MSFOP 98 was a phase I/II average risk trial using hyperfractionated therapy, 36 Gy CSI with boost to 68 Gy to the tumor bed at 1 Gy/fx BID.39 It showed excellent long-term EFS in the absence of CHT and full-scale intelligence quotient (IQ) drop was less pronounced compared to other standard RT reports. This led to a large European PRT (HIT-SIOP PNET-4), which enrolled average-risk MB pts who were randomized to standard fractionation (23.4 Gy CSI with PF boost to 54 Gy at 1.8 Gy/fx) versus hyperfractionation (36 Gy CSI with PF boost to 60 Gy and 68 Gy tumor bed at 1 Gy/fx BID with 8-hr interfx interval).40 Results published in the JCO in 2012 showed equivalent outcomes for EFS and OS and no difference in ototoxicity; IQ measurements were not reported in their final publication. Based on these results, hyperfractionation is typically not employed in average risk MB.
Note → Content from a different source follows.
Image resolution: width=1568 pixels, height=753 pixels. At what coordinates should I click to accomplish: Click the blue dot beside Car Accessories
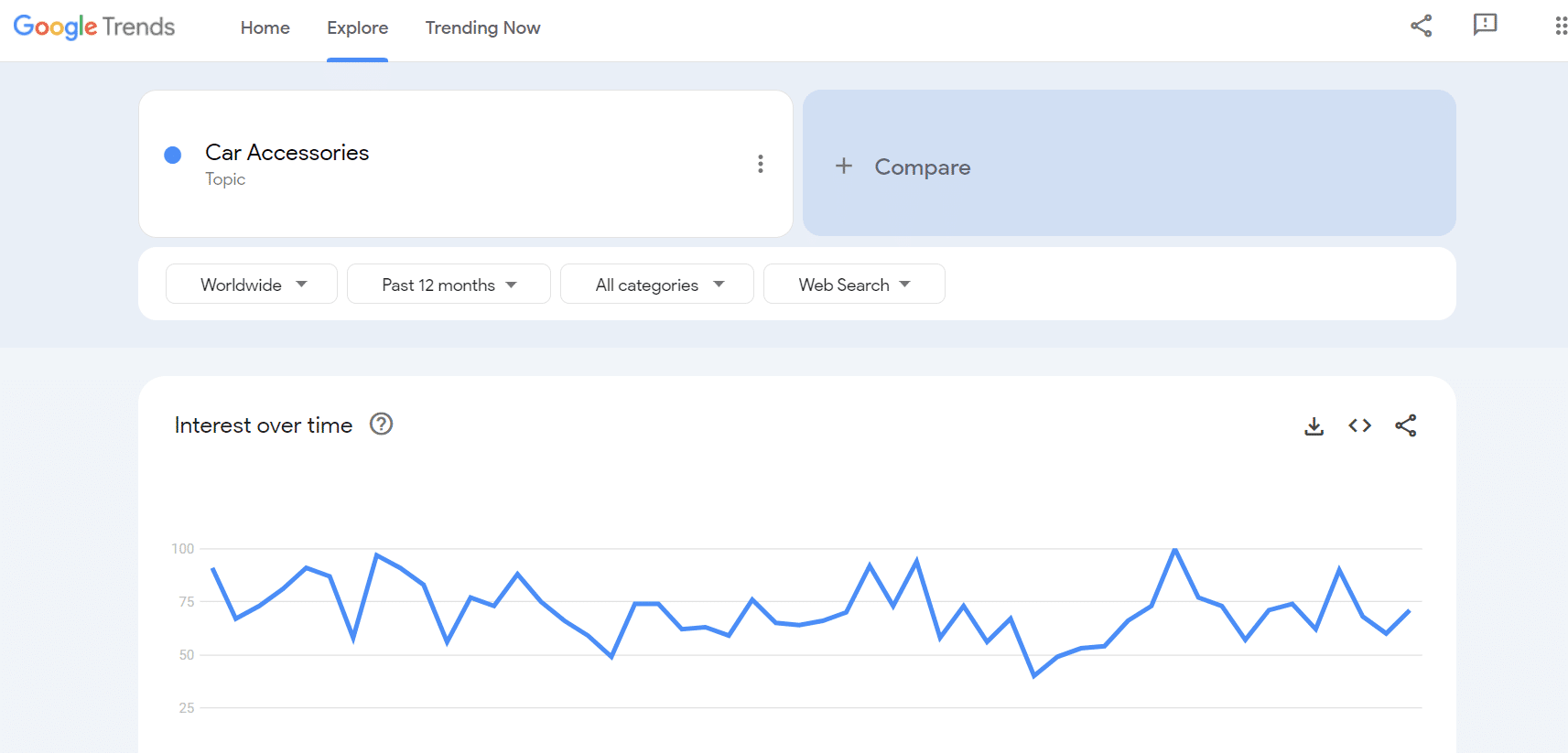point(172,155)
What is the optimal dose to deliver to the PF?
This has never been prospectively studied, but a 1988 Harvard RR showed better LC if the PF dose was >50 Gy (LC 79% vs. 33% if less than 50 Gy; p < .02).
Does the boost volume need to include the entire PF or is tumor bed + margin sufficient?
Two RRs showed that the PF failure rate was ≤5% with the use of IF-directed boost. These reports in part provided the rationale for ACNS 0331.